Exercise requirements →
Note the line containing "The height and"; from it through the last line below, give only those lines again, exactly, both ends included, skipping pictures.

Data to use →
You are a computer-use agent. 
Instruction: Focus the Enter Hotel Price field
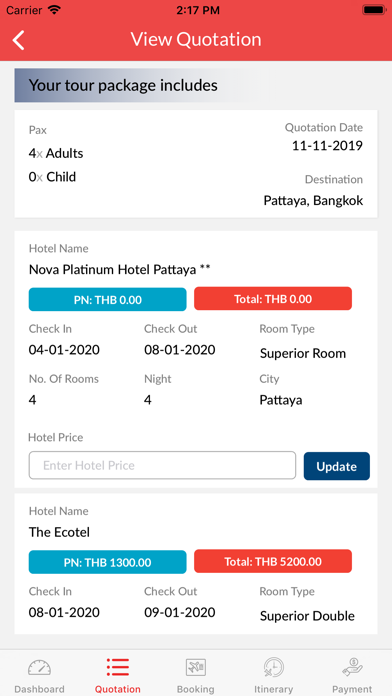(x=162, y=465)
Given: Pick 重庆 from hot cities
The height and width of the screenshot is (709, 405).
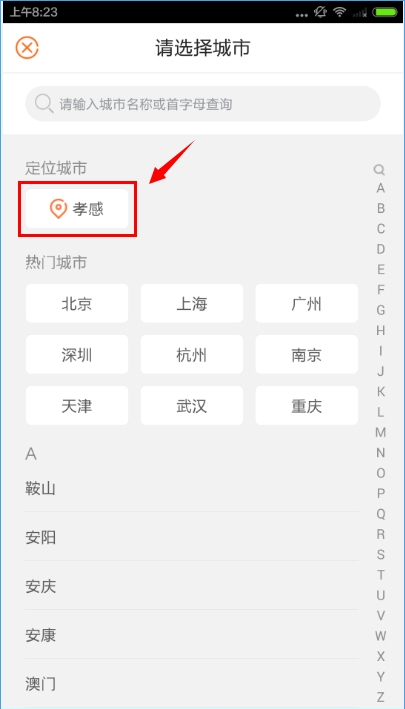Looking at the screenshot, I should 306,406.
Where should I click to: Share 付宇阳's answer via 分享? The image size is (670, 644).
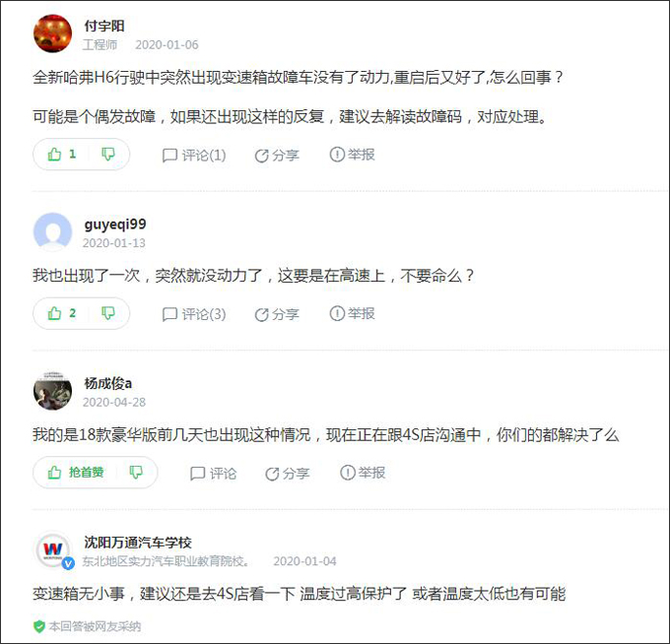tap(277, 156)
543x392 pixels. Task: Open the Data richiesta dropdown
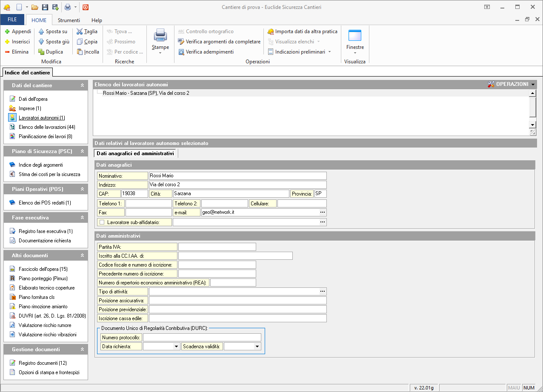tap(177, 347)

Result of the exercise →
The height and width of the screenshot is (709, 405).
Looking at the screenshot, I should 306,406.
Where should I click to: Share 付宇阳's answer via 分享? The image size is (670, 644).
tap(277, 156)
543x392 pixels. Task: Open the Data richiesta dropdown
tap(177, 347)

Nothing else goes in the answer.